After failures at Kyoto in 1997, and Copenhagen in 2009, climate change activists face the same obstacles in Paris next month.
Political leaders, officials and green activists from all over the world will converge on Paris later this month, hoping for a treaty to save us all from further global warming. Photo: Reuters |
Their declared aim is to agree on a treaty that commits to such a massive cut in greenhouse gas emissions that the earth's temperature is prevented from rising more than 2 degrees Celsius higher than when the climate began naturally warming again two centuries ago.
The chief obstacle to such an agreement is exactly the same as it was at Kyoto in 1997, and at that last mammoth conference at Copenhagen in 2009, which so signally failed to get Kyoto renewed. The vast majority of countries have argued all along that, if man-made CO₂ is causing a problem, the fault lies with those "developed" nations that became rich before everyone else by burning fossil fuels to power their industrial revolution.
It is therefore up to the developed countries of the West to make the most drastic cuts, leaving the still "developing" nations to catch up. They say they are prepared to make some contribution to reducing CO₂, but only if they are paid to do so out of a $100 billion a year "Green Climate Fund", financed by the rich countries that originally created the problem.
Now, as Paris approaches – although scarcely noticed by the Western media – we can see just what the 20 countries responsible for 81 per cent of global CO₂ emissions are proposing as their "Intended Nationally Determined Contributions" to cutting emissions by 2030. These have been meticulously analysed on the Notalotofpeopleknowthat website, with further reporting on that site of the Global Warming Policy Foundation.
China, now easily the world's largest emitter, contributing 24 per cent of the total, plans by 2030 to double its CO₂ emissions, not least by building 363 more coal-fired power stations. India, now the third-largest emitter, plans by 2030 to treble its emissions. The fourth-largest emitter, Russia, despite slashing its emissions after 1990 by closing down much of its old Soviet industry, now proposes to increase them from their 2012 level by up to 38 per cent.

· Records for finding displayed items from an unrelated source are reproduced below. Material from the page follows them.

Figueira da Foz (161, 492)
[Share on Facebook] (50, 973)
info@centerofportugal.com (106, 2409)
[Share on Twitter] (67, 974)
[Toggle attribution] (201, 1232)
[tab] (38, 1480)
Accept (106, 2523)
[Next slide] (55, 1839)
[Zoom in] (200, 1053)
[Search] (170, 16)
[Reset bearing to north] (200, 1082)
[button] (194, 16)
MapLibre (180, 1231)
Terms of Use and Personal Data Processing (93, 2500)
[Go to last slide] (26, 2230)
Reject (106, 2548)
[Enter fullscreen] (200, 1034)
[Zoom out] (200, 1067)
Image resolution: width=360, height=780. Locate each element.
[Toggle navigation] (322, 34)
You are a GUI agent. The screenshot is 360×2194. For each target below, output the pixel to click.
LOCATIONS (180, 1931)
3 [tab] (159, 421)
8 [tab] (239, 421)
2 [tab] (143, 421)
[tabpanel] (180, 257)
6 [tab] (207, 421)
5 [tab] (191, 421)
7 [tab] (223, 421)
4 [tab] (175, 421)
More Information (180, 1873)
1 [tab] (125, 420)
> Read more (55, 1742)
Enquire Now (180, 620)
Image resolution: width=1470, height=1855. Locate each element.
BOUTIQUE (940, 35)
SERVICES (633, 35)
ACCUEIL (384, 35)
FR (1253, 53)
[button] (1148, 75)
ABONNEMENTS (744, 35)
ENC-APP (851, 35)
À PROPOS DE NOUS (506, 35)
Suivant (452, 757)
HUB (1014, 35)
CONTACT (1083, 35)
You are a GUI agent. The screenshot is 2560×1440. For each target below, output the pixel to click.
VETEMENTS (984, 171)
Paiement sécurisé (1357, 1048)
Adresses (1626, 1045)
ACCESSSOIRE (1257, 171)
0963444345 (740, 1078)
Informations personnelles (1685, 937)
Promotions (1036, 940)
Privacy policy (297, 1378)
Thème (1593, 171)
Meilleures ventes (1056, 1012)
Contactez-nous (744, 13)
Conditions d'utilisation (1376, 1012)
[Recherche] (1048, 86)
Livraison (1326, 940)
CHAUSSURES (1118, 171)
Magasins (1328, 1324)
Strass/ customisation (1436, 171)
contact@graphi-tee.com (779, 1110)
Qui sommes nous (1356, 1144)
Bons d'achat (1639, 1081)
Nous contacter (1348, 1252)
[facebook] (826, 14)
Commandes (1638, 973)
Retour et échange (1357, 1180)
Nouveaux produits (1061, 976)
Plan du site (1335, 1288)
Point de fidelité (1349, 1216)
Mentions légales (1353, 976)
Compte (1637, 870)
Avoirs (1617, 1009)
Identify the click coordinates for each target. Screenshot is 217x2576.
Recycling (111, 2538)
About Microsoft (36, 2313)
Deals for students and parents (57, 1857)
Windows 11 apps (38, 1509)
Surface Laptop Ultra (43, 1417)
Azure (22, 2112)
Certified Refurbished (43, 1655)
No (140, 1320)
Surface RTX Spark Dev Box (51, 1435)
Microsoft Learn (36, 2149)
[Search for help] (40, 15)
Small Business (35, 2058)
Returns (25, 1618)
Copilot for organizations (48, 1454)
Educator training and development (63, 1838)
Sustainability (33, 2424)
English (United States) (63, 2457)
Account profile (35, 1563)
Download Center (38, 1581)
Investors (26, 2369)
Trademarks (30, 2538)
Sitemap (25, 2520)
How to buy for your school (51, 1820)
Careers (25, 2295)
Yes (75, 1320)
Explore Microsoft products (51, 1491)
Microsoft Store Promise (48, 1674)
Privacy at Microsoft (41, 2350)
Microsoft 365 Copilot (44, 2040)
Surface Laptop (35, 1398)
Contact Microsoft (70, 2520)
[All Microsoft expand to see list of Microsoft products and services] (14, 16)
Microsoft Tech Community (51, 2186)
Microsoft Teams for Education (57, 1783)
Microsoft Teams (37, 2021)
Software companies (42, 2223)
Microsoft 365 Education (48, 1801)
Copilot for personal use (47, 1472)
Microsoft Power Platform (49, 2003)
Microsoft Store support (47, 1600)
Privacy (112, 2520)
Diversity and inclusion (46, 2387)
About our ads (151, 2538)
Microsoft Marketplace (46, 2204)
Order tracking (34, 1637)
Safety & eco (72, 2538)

Japan, the fifth-largest emitter, does claim that it will cut its emissions by some 15 per cent, but is still planning to build more coal-fired power plants. Although South Korea, the world's seventh-largest emitter, claims that it will cut emissions by 23 per cent (not least by buying "carbon credits" that will allow it to "offset" its continuing production of CO₂ for cash), even its proposed target will still be 100 per cent higher than it was 25 years ago.
As for the Middle East, the oil states such as Saudi Arabia and Iran (the eighth and ninth-largest emitters) have not yet submitted any proposals. But the United Arab Emirates, which have more than doubled their emissions since 2002, show no sign of slowing that increase, apart from a promise to invest in more "carbon-free" solar and nuclear power. As for Brazil, which as the 11th largest emitter has been rapidly increasing its dependence on fossil fuels, it sees its main contribution as being to slow the felling and burning of the Amazon rainforest.
So which countries are obviously missing from this list? President Obama may talk the talk about his ambitious plans for the United States, the world's second-largest emitter. But there is no more chance of Congress agreeing to the proposed treaty than there was in 1997, when the Senate unanimously voted no to Kyoto.
Which leaves the European Union as the only part of the world committed to cutting its emissions by 40 per cent within 15 years. However, Poland is already refusing to sign the treaty, as it builds more fossil-fuel power stations to keep its lights on, while Germany, the sixth-largest emitter does the same.
The only government in the world wholly committed to meeting that 40 per cent target by 2030 is Britain, the 14th-largest emitter, responsible for just 1.3 per cent of global emissions. This is less than China or India are now adding every year, as we shut down those fossil-fuel power plants that still manage to provide 70 per cent of our electricity.
And what about that Green Climate Fund, supposed by 2020 to be dishing out $100 billion every year to help developing countries to "adapt to climate change"? Firm pledges received so far total just $700 million, leaving $99.3 billion still to go.
The only real question that will remain after the failure of this bid for a binding treaty in Paris is how much longer it can be before the most expensive and foolish scare story in history finally falls apart.